▶ _Exercise instructions_
From the first line to the last, return the data exactly as written.

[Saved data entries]
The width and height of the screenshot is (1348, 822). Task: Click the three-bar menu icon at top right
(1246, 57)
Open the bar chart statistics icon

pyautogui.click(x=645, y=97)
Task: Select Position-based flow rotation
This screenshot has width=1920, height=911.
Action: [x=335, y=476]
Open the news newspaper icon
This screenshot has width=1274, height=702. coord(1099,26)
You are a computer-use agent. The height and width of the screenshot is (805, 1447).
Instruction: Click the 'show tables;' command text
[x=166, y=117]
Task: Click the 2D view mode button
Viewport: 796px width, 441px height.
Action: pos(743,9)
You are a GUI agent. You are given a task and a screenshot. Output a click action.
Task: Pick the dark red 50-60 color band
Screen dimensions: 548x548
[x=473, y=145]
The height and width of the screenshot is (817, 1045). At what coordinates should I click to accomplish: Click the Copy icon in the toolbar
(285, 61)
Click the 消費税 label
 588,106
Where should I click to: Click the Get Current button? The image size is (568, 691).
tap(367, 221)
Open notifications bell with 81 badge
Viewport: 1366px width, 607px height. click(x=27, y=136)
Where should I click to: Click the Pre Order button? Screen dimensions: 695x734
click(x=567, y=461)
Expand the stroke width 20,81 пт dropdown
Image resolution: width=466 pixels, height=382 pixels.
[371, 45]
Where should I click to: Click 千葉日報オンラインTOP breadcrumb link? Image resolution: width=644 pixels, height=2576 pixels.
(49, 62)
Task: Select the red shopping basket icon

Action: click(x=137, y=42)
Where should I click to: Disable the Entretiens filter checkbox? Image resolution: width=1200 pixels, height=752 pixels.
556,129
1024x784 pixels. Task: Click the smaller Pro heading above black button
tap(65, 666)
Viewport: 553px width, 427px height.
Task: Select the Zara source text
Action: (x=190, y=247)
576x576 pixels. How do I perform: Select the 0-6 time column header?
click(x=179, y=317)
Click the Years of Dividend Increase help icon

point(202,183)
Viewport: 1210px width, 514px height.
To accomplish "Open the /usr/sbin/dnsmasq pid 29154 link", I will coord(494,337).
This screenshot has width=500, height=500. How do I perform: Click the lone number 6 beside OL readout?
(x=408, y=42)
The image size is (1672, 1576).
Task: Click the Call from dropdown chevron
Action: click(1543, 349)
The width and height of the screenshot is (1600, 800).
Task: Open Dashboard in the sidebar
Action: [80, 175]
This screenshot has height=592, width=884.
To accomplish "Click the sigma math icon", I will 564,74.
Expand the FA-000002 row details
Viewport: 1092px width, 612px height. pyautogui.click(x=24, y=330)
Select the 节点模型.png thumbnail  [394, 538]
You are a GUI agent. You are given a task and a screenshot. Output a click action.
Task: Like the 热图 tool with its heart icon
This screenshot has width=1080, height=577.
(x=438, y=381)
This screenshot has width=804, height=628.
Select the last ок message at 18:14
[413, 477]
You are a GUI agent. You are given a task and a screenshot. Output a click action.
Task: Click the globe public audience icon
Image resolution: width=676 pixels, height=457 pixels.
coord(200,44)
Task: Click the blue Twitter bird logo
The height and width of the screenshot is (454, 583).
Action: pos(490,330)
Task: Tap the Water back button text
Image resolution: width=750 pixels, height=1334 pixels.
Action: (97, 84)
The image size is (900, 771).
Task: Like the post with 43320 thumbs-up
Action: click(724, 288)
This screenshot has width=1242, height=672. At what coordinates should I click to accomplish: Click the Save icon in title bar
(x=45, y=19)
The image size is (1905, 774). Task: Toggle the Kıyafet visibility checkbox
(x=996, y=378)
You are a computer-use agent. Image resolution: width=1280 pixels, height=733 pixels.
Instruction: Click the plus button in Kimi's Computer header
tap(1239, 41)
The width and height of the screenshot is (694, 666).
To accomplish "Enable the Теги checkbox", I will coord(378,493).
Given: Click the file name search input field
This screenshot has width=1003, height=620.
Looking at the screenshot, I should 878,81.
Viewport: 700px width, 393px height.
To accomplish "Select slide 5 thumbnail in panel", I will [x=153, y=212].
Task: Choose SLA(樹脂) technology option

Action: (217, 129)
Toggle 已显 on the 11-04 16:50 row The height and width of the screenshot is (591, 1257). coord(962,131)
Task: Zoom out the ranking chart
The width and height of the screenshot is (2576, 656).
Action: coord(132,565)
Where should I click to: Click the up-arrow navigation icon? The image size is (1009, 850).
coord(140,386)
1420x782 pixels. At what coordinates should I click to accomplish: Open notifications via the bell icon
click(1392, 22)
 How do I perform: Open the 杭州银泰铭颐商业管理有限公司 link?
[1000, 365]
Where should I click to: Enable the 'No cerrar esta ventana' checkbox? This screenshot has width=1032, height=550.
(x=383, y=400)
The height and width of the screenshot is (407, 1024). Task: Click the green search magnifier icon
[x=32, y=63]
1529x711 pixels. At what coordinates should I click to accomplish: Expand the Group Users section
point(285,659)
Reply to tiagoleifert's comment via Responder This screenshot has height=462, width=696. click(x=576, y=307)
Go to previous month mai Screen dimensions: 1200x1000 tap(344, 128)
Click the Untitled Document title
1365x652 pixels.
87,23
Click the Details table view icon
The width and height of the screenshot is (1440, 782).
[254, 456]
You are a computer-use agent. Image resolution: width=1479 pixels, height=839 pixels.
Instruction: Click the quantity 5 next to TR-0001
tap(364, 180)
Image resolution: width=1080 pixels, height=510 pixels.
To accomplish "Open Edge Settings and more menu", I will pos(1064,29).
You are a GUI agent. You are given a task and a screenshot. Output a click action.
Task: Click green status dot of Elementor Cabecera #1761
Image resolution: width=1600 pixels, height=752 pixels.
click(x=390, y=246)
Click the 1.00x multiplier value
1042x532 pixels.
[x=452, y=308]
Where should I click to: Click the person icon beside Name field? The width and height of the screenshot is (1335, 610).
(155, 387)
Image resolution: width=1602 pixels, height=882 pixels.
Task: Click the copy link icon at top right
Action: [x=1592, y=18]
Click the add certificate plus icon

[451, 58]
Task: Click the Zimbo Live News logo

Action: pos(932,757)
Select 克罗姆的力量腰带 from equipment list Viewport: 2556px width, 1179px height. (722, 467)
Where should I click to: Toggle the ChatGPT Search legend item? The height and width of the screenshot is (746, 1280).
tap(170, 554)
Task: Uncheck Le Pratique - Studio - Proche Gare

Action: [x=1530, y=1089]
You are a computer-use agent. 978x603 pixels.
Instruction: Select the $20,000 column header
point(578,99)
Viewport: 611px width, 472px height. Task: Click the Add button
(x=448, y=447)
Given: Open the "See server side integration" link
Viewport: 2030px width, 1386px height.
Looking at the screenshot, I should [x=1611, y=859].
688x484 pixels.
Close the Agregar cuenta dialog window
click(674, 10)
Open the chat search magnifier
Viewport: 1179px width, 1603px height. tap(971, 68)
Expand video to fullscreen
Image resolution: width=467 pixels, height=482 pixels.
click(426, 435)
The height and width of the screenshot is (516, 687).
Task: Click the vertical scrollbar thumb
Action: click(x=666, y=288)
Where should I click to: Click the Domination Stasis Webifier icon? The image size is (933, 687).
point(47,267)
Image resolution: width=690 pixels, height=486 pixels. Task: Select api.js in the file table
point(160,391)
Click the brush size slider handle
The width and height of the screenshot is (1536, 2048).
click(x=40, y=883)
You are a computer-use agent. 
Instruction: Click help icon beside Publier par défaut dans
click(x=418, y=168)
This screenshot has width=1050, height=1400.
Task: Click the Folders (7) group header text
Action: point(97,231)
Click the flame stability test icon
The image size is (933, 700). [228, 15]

▶ _Answer section_
The width and height of the screenshot is (1348, 822). Task: Click the three-bar menu icon at top right
(1246, 57)
Open the bar chart statistics icon

pyautogui.click(x=645, y=97)
Task: Select Position-based flow rotation
This screenshot has width=1920, height=911.
Action: [x=335, y=476]
Open the news newspaper icon
This screenshot has width=1274, height=702. coord(1099,26)
You are a computer-use agent. The height and width of the screenshot is (805, 1447).
Instruction: Click the 'show tables;' command text
[x=166, y=117]
Task: Click the 2D view mode button
Viewport: 796px width, 441px height.
Action: pos(743,9)
You are a GUI agent. You are given a task and a screenshot. Output a click action.
Task: Pick the dark red 50-60 color band
Screen dimensions: 548x548
[x=473, y=145]
The height and width of the screenshot is (817, 1045). At what coordinates should I click to accomplish: Click the Copy icon in the toolbar
(285, 61)
Click the 消費税 label
 588,106
Where should I click to: Click the Get Current button? The image size is (568, 691).
tap(367, 221)
Open notifications bell with 81 badge
Viewport: 1366px width, 607px height. click(x=27, y=136)
Where should I click to: Click the Pre Order button? Screen dimensions: 695x734
click(x=567, y=461)
Expand the stroke width 20,81 пт dropdown
Image resolution: width=466 pixels, height=382 pixels.
[371, 45]
Where should I click to: Click 千葉日報オンラインTOP breadcrumb link? Image resolution: width=644 pixels, height=2576 pixels.
(49, 62)
Task: Select the red shopping basket icon

Action: click(x=137, y=42)
Where should I click to: Disable the Entretiens filter checkbox? Image resolution: width=1200 pixels, height=752 pixels.
556,129
1024x784 pixels. Task: Click the smaller Pro heading above black button
tap(65, 666)
Viewport: 553px width, 427px height.
Task: Select the Zara source text
Action: (x=190, y=247)
576x576 pixels. How do I perform: Select the 0-6 time column header?
click(x=179, y=317)
Click the Years of Dividend Increase help icon

point(202,183)
Viewport: 1210px width, 514px height.
To accomplish "Open the /usr/sbin/dnsmasq pid 29154 link", I will coord(494,337).
This screenshot has width=500, height=500. How do I perform: Click the lone number 6 beside OL readout?
(x=408, y=42)
The image size is (1672, 1576).
Task: Click the Call from dropdown chevron
Action: click(1543, 349)
The width and height of the screenshot is (1600, 800).
Task: Open Dashboard in the sidebar
Action: [80, 175]
This screenshot has height=592, width=884.
To accomplish "Click the sigma math icon", I will 564,74.
Expand the FA-000002 row details
Viewport: 1092px width, 612px height. pyautogui.click(x=24, y=330)
Select the 节点模型.png thumbnail  [394, 538]
You are a GUI agent. You are given a task and a screenshot. Output a click action.
Task: Like the 热图 tool with its heart icon
This screenshot has width=1080, height=577.
(x=438, y=381)
This screenshot has width=804, height=628.
Select the last ок message at 18:14
[413, 477]
You are a GUI agent. You are given a task and a screenshot. Output a click action.
Task: Click the globe public audience icon
Image resolution: width=676 pixels, height=457 pixels.
coord(200,44)
Task: Click the blue Twitter bird logo
The height and width of the screenshot is (454, 583).
Action: pos(490,330)
Task: Tap the Water back button text
Image resolution: width=750 pixels, height=1334 pixels.
Action: (97, 84)
The image size is (900, 771).
Task: Like the post with 43320 thumbs-up
Action: click(724, 288)
This screenshot has width=1242, height=672. At what coordinates should I click to accomplish: Click the Save icon in title bar
(x=45, y=19)
The image size is (1905, 774). Task: Toggle the Kıyafet visibility checkbox
(x=996, y=378)
You are a computer-use agent. Image resolution: width=1280 pixels, height=733 pixels.
Instruction: Click the plus button in Kimi's Computer header
tap(1239, 41)
The width and height of the screenshot is (694, 666).
To accomplish "Enable the Теги checkbox", I will coord(378,493).
Given: Click the file name search input field
This screenshot has width=1003, height=620.
Looking at the screenshot, I should 878,81.
Viewport: 700px width, 393px height.
To accomplish "Select slide 5 thumbnail in panel", I will [x=153, y=212].
Task: Choose SLA(樹脂) technology option

Action: (217, 129)
Toggle 已显 on the 11-04 16:50 row The height and width of the screenshot is (591, 1257). coord(962,131)
Task: Zoom out the ranking chart
The width and height of the screenshot is (2576, 656).
Action: coord(132,565)
Where should I click to: Click the up-arrow navigation icon? The image size is (1009, 850).
coord(140,386)
1420x782 pixels. At what coordinates should I click to accomplish: Open notifications via the bell icon
click(1392, 22)
 How do I perform: Open the 杭州银泰铭颐商业管理有限公司 link?
[1000, 365]
Where should I click to: Enable the 'No cerrar esta ventana' checkbox? This screenshot has width=1032, height=550.
(x=383, y=400)
The height and width of the screenshot is (407, 1024). Task: Click the green search magnifier icon
[x=32, y=63]
1529x711 pixels. At what coordinates should I click to accomplish: Expand the Group Users section
point(285,659)
Reply to tiagoleifert's comment via Responder This screenshot has height=462, width=696. click(x=576, y=307)
Go to previous month mai Screen dimensions: 1200x1000 tap(344, 128)
Click the Untitled Document title
1365x652 pixels.
87,23
Click the Details table view icon
The width and height of the screenshot is (1440, 782).
[254, 456]
You are a computer-use agent. Image resolution: width=1479 pixels, height=839 pixels.
Instruction: Click the quantity 5 next to TR-0001
tap(364, 180)
Image resolution: width=1080 pixels, height=510 pixels.
To accomplish "Open Edge Settings and more menu", I will pos(1064,29).
You are a GUI agent. You are given a task and a screenshot. Output a click action.
Task: Click green status dot of Elementor Cabecera #1761
Image resolution: width=1600 pixels, height=752 pixels.
click(x=390, y=246)
Click the 1.00x multiplier value
1042x532 pixels.
[x=452, y=308]
Where should I click to: Click the person icon beside Name field? The width and height of the screenshot is (1335, 610).
(155, 387)
Image resolution: width=1602 pixels, height=882 pixels.
Task: Click the copy link icon at top right
Action: [x=1592, y=18]
Click the add certificate plus icon

[451, 58]
Task: Click the Zimbo Live News logo

Action: pos(932,757)
Select 克罗姆的力量腰带 from equipment list Viewport: 2556px width, 1179px height. (722, 467)
Where should I click to: Toggle the ChatGPT Search legend item? The height and width of the screenshot is (746, 1280).
tap(170, 554)
Task: Uncheck Le Pratique - Studio - Proche Gare

Action: [x=1530, y=1089]
You are a computer-use agent. 978x603 pixels.
Instruction: Select the $20,000 column header
point(578,99)
Viewport: 611px width, 472px height. Task: Click the Add button
(x=448, y=447)
Given: Open the "See server side integration" link
Viewport: 2030px width, 1386px height.
Looking at the screenshot, I should [x=1611, y=859].
688x484 pixels.
Close the Agregar cuenta dialog window
click(674, 10)
Open the chat search magnifier
Viewport: 1179px width, 1603px height. tap(971, 68)
Expand video to fullscreen
Image resolution: width=467 pixels, height=482 pixels.
click(426, 435)
The height and width of the screenshot is (516, 687).
Task: Click the vertical scrollbar thumb
Action: click(x=666, y=288)
Where should I click to: Click the Domination Stasis Webifier icon? The image size is (933, 687).
point(47,267)
Image resolution: width=690 pixels, height=486 pixels. Task: Select api.js in the file table
point(160,391)
Click the brush size slider handle
The width and height of the screenshot is (1536, 2048).
click(x=40, y=883)
You are a computer-use agent. 
Instruction: Click help icon beside Publier par défaut dans
click(x=418, y=168)
This screenshot has width=1050, height=1400.
Task: Click the Folders (7) group header text
Action: point(97,231)
Click the flame stability test icon
The image size is (933, 700). [228, 15]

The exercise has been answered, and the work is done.